Continues the deblock buildout after PR #9 (luma_h). Adds the two
chroma orientations via the same recipe-table-routed-to-CPU pattern;
QPU shaders for chroma deblock are still a follow-up.
Scope:
- Public API: 4 new fns (dispatch + recipe wrapper × {v, h}).
- Internal: dispatch_h264_deblock_chroma_{v,h}_cpu calling the
vendored ff_h264_{v,h}_loop_filter_chroma_neon symbols.
- Recipe table: DAEDALUS_KERNEL_H264_DEBLOCK_CV = 11,
DAEDALUS_KERNEL_H264_DEBLOCK_CH = 12, both → CPU. Explicit
SUBSTRATE_QPU returns -1 (no shader yet).
- C reference: tests/h264_chroma_loop_filter_ref.c — covers both
orientations. Algorithm per H.264 §8.7.2.4 (bS<4 chroma inter):
tC = tc0_seg + 1 (no luma-style ap/aq side bonus); only p0/q0
are updated (chroma never modifies p1/p2/q1/q2).
- Tests: test_deblock_chroma_v (8x4 tile, edge at row 2) +
test_deblock_chroma_h (4x8 tile, edge at col 2), 4 segments x
2 cells per segment per spec.
Verified on hertz (Pi 5 / V3D 7.1):
$ ./build/test_api_h264
=== Phase 8a API smoke: H.264 kernels via recipe dispatch ===
H264_IDCT4 recipe substrate: 2 (1=CPU, 2=QPU)
H264_IDCT8 recipe substrate: 2
H264_DEBLOCK_LV recipe substrate: 2
H264_QPEL_MC20 recipe substrate: 2
H264_DEBLOCK_LH recipe substrate: 1 (CPU, no QPU H shader yet)
H264_DEBLOCK_CV recipe substrate: 1 (CPU)
H264_DEBLOCK_CH recipe substrate: 1 (CPU)
H.264 IDCT 4x4: 2048/2048 bytes bit-exact (100.0000%)
H.264 IDCT 8x8: 2048/2048 bytes bit-exact (100.0000%)
H.264 deblock luma v: 2048/2048 bytes bit-exact (100.0000%)
H.264 deblock luma h: 1024/1024 bytes bit-exact (100.0000%)
H.264 deblock chroma v: 256/256 bytes bit-exact (100.0000%)
H.264 deblock chroma h: 256/256 bytes bit-exact (100.0000%)
H.264 qpel mc20: 1024/1024 bytes bit-exact (100.0000%)
All 7 kernels bit-exact PASS. Chroma test sizes are smaller (256
bytes per orientation) because the per-MB chroma deblock surface is
smaller than luma — accurate to the production geometry.

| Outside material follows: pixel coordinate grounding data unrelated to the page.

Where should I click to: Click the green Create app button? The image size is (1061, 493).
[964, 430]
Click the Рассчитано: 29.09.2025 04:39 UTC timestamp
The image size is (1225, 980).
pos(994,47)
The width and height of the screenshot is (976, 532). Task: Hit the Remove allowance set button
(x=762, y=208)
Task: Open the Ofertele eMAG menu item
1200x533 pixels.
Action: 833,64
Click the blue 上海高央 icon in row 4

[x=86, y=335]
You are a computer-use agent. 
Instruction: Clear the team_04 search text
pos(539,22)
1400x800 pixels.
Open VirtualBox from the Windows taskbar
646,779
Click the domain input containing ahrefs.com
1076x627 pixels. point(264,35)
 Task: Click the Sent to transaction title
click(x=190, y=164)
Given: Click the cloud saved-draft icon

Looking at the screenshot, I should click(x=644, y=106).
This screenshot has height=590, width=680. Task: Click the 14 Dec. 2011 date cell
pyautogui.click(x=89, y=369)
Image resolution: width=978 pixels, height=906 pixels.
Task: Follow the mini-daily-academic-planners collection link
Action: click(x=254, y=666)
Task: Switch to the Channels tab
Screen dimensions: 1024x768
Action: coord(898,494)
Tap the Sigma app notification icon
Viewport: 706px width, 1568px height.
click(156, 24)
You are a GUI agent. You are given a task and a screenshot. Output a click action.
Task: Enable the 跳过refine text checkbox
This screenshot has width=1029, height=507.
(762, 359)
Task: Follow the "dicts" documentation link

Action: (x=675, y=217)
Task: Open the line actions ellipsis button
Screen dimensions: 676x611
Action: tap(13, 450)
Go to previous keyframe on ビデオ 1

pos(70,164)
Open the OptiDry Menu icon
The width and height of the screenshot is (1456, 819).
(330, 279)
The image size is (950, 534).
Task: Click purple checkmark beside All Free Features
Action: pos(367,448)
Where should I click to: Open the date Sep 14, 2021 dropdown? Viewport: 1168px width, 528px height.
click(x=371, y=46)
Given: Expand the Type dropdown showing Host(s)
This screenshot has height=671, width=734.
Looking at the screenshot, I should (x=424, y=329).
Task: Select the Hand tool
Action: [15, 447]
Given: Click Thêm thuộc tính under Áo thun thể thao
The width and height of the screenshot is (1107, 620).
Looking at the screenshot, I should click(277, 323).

Why no QPU shader yet (per the established pattern):
- Chroma deblock is ~25% of total deblock work at 4:2:0 (one quarter
the pixel count of luma per MB) — modest QPU win even after the
shader exists.
- Same R-band considerations as the luma _h follow-up: the V shader
transpose isn't mechanical, and the 8-cell tile is small enough
that NEON's per-edge cost (~3 ns) is already inside the budget.
- Total bench at 1080p: 8160 MBs × 4 chroma edges × 3 ns = ~100 us.
Negligible compared to the IDCT layer's 10 ms (CPU NEON).
Now coverage in fourier for the bS<4 8-bit 4:2:0 deblock matrix is
complete: luma_v ✓, luma_h ✓, chroma_v ✓, chroma_h ✓. Remaining
deblock work: bS=4 intra variants (luma + chroma, V + H).
What this unblocks downstream:
- daedalus-decoder Stage 4 deblock can now dispatch all four bS<4
edge categories that a typical inter MB needs.